Extracted records

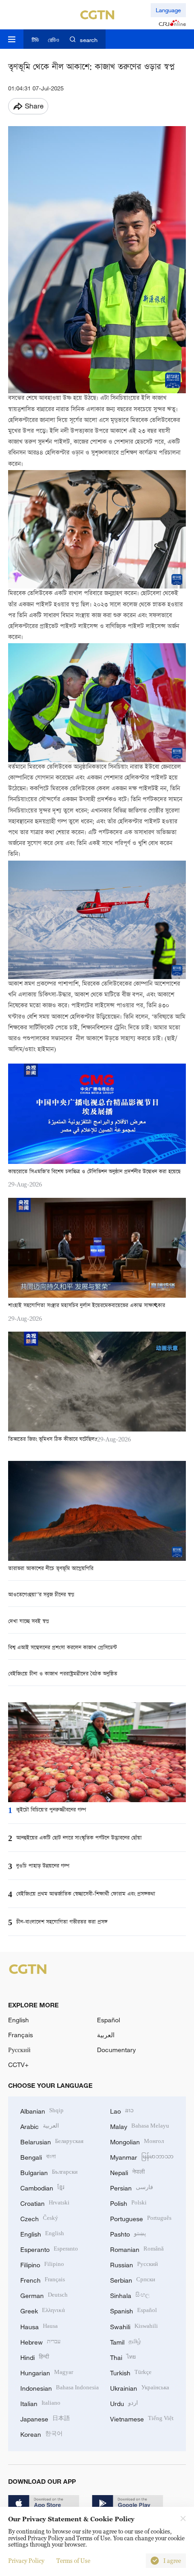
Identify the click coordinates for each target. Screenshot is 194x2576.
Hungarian (46, 2372)
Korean (41, 2433)
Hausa (39, 2326)
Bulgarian (49, 2171)
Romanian (137, 2248)
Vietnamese (142, 2418)
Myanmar (142, 2156)
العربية (106, 2035)
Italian (40, 2402)
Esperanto (49, 2248)
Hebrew (40, 2341)
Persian (131, 2187)
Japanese (45, 2418)
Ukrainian (139, 2387)
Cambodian (42, 2187)
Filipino (42, 2264)
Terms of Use (73, 2560)
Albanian (42, 2110)
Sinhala (130, 2294)
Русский (19, 2049)
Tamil (125, 2341)
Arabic (39, 2125)
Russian (134, 2264)
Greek (42, 2310)
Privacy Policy (26, 2560)
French (42, 2279)
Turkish (131, 2372)
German (44, 2294)
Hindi (34, 2356)
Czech (39, 2218)
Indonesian (59, 2387)
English (18, 2020)
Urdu (124, 2402)
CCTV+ (18, 2064)
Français (20, 2035)
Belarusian (51, 2141)
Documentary (116, 2049)
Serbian (132, 2279)
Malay (139, 2125)
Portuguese (140, 2218)
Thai (123, 2356)
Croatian (44, 2202)
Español (108, 2020)
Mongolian (137, 2141)
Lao (122, 2110)
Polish (128, 2202)
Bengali (38, 2156)
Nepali (127, 2171)
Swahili (134, 2326)
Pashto (128, 2233)
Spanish (133, 2310)
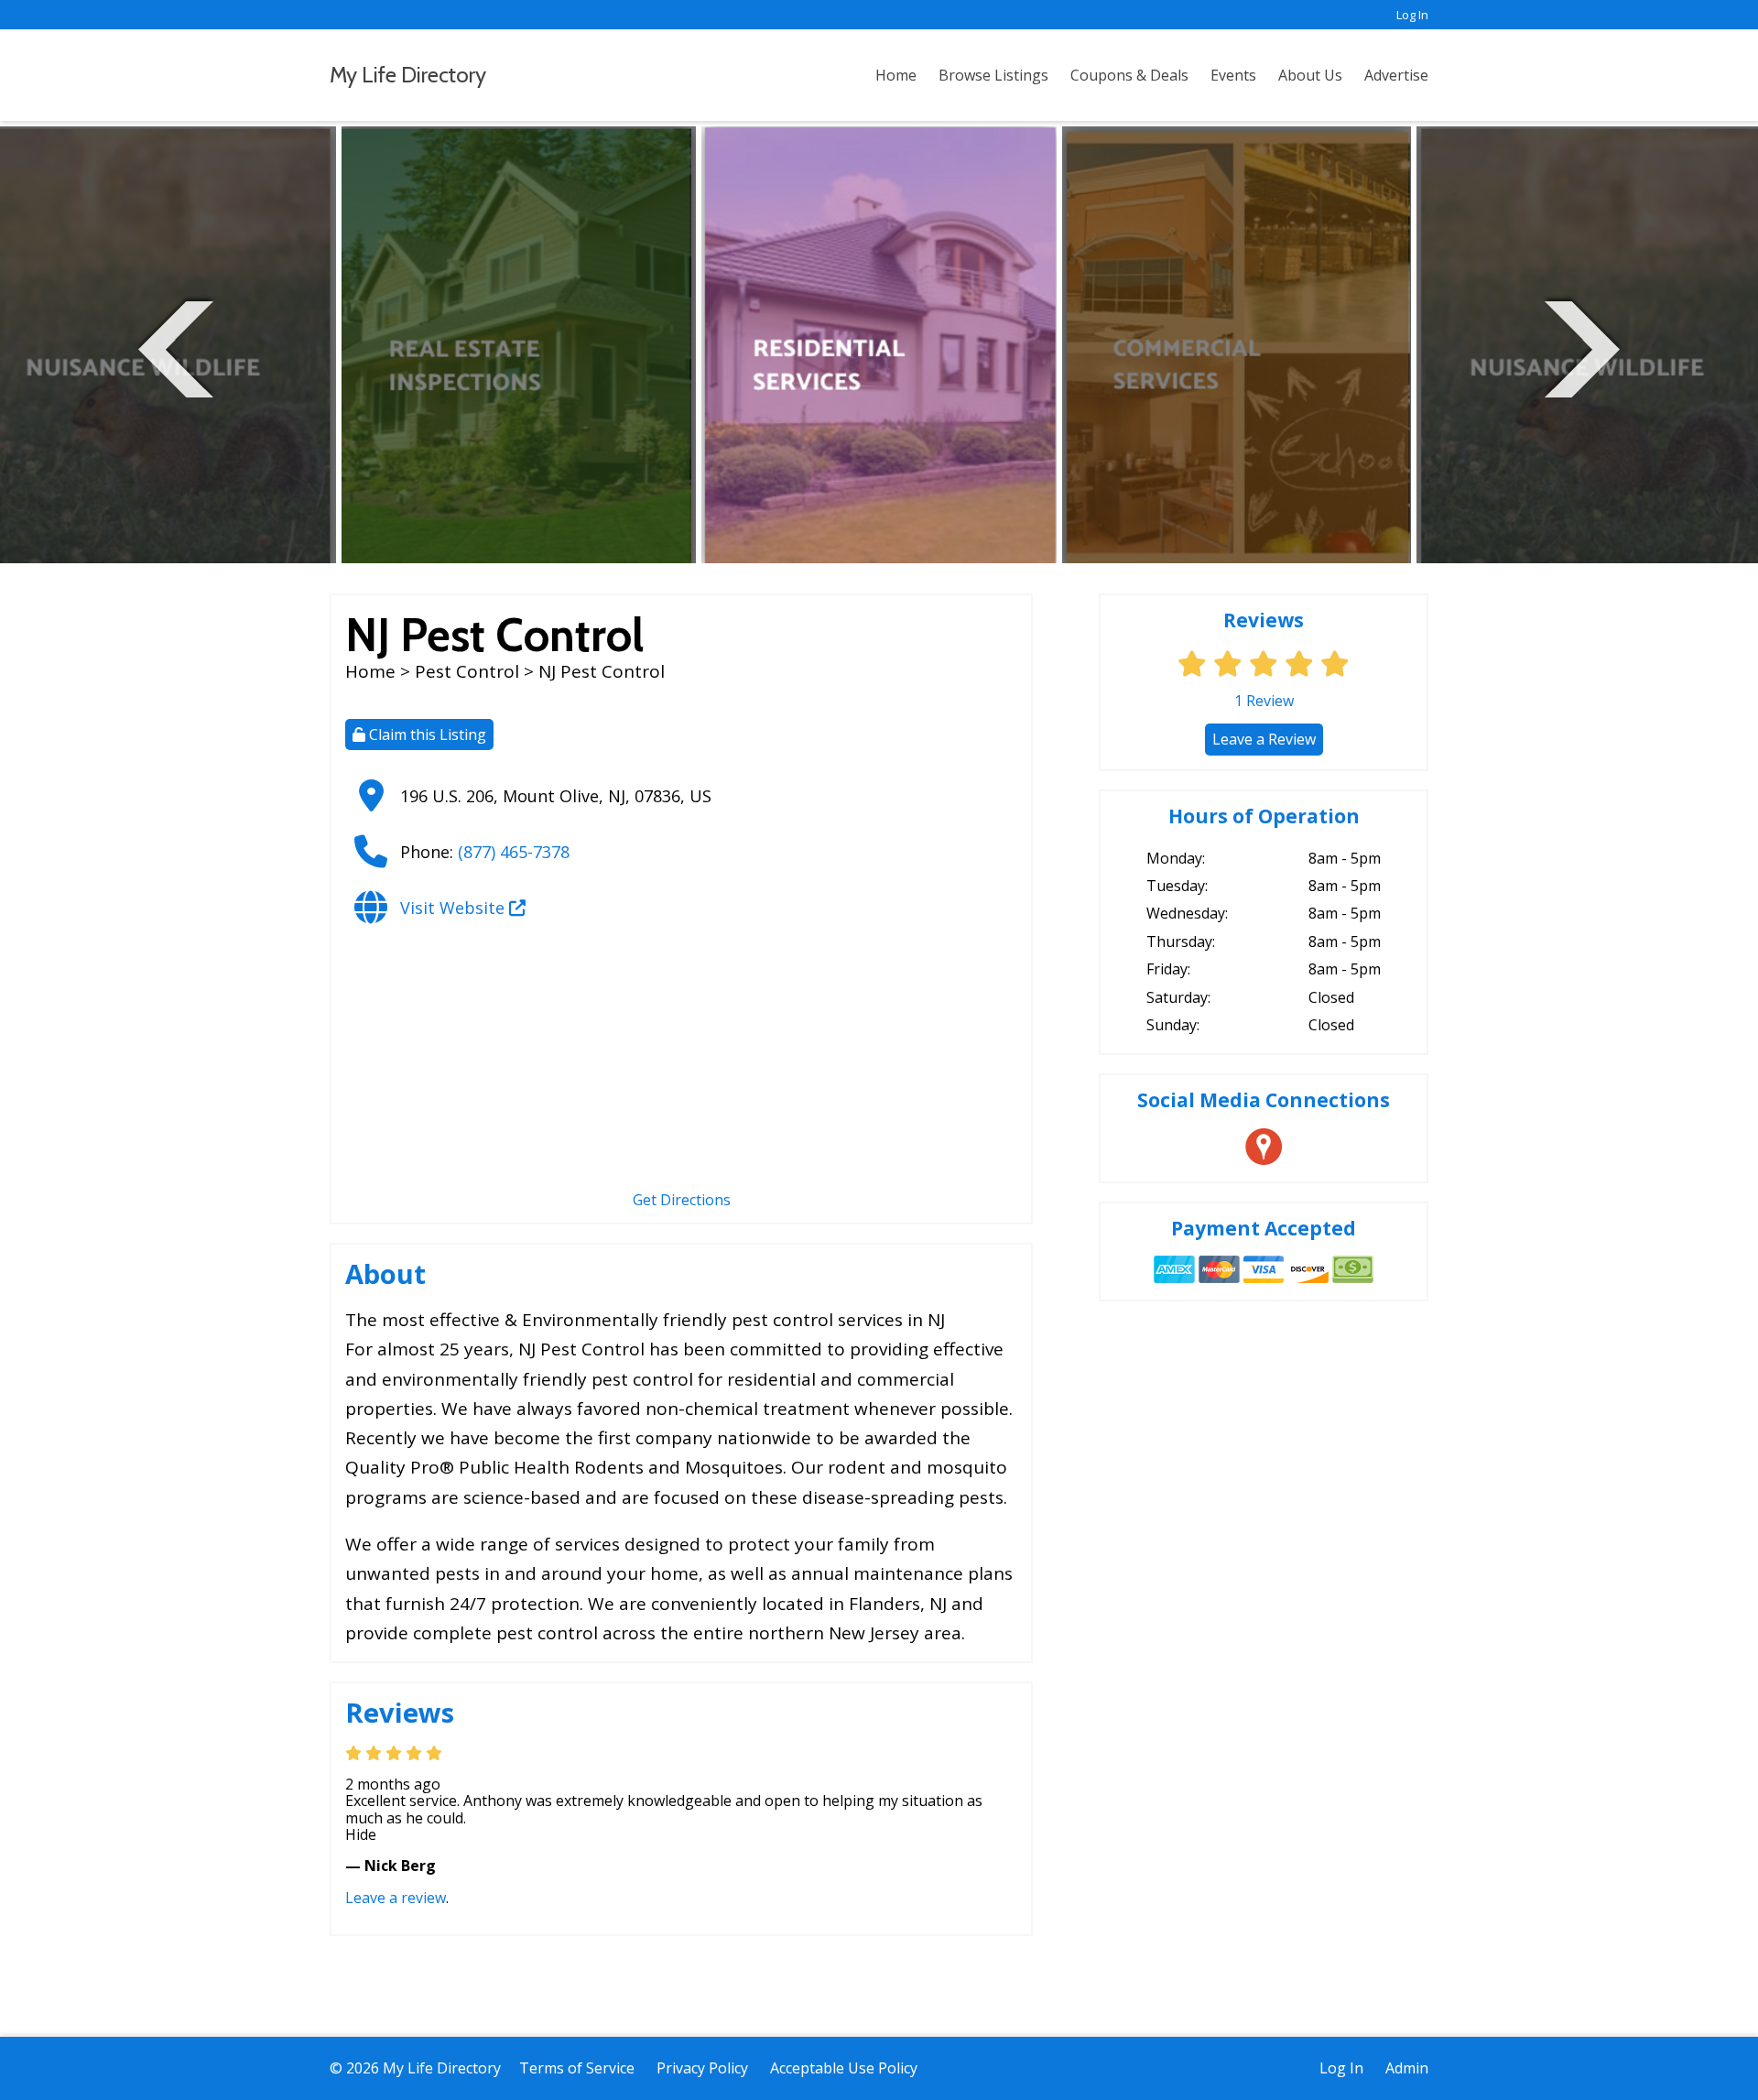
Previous (176, 346)
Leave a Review (1264, 739)
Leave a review (395, 1898)
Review (1264, 701)
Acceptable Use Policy (843, 2068)
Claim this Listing (425, 734)
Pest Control (467, 671)
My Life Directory (408, 75)
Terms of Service (577, 2068)
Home (896, 75)
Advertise (1396, 75)
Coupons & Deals (1129, 75)
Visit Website (454, 908)
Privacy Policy (702, 2068)
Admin (1406, 2068)
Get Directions (682, 1200)
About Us (1310, 75)
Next (1582, 346)
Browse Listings (993, 75)
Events (1233, 75)
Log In (1412, 14)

◆ The problem ◆
Your copy should restate every record word for word and contain no pictures.

◆ Exercise response ◆
Identify the click coordinates for each target. Screenshot is 194x2576.
Hungarian (46, 2372)
Korean (41, 2433)
Hausa (39, 2326)
Bulgarian (49, 2171)
Romanian (137, 2248)
Vietnamese (142, 2418)
Myanmar (142, 2156)
العربية (106, 2035)
Italian (40, 2402)
Esperanto (49, 2248)
Hebrew (40, 2341)
Persian (131, 2187)
Japanese (45, 2418)
Ukrainian (139, 2387)
Cambodian (42, 2187)
Filipino (42, 2264)
Terms of Use (73, 2560)
Albanian (42, 2110)
Sinhala (130, 2294)
Русский (19, 2049)
Tamil (125, 2341)
Arabic (39, 2125)
Russian (134, 2264)
Greek (42, 2310)
Privacy Policy (26, 2560)
French (42, 2279)
Turkish (131, 2372)
German (44, 2294)
Hindi (34, 2356)
Czech (39, 2218)
Indonesian (59, 2387)
English (18, 2020)
Urdu (124, 2402)
CCTV+ (18, 2064)
Français (20, 2035)
Belarusian (51, 2141)
Documentary (116, 2049)
Serbian (132, 2279)
Malay (139, 2125)
Portuguese (140, 2218)
Thai (123, 2356)
Croatian (44, 2202)
Español (108, 2020)
Mongolian (137, 2141)
Lao (122, 2110)
Polish (128, 2202)
Bengali (38, 2156)
Nepali (127, 2171)
Swahili (134, 2326)
Pashto (128, 2233)
Spanish (133, 2310)
Previous (176, 346)
Leave a Review (1264, 739)
Leave a review (395, 1898)
Review (1264, 701)
Acceptable Use Policy (843, 2068)
Claim this Listing (425, 734)
Pest Control (467, 671)
My Life Directory (408, 75)
Terms of Service (577, 2068)
Home (896, 75)
Advertise (1396, 75)
Coupons & Deals (1129, 75)
Visit Website (454, 908)
Privacy Policy (702, 2068)
Admin (1406, 2068)
Get Directions (682, 1200)
About Us (1310, 75)
Next (1582, 346)
Browse Listings (993, 75)
Events (1233, 75)
Log In (1412, 14)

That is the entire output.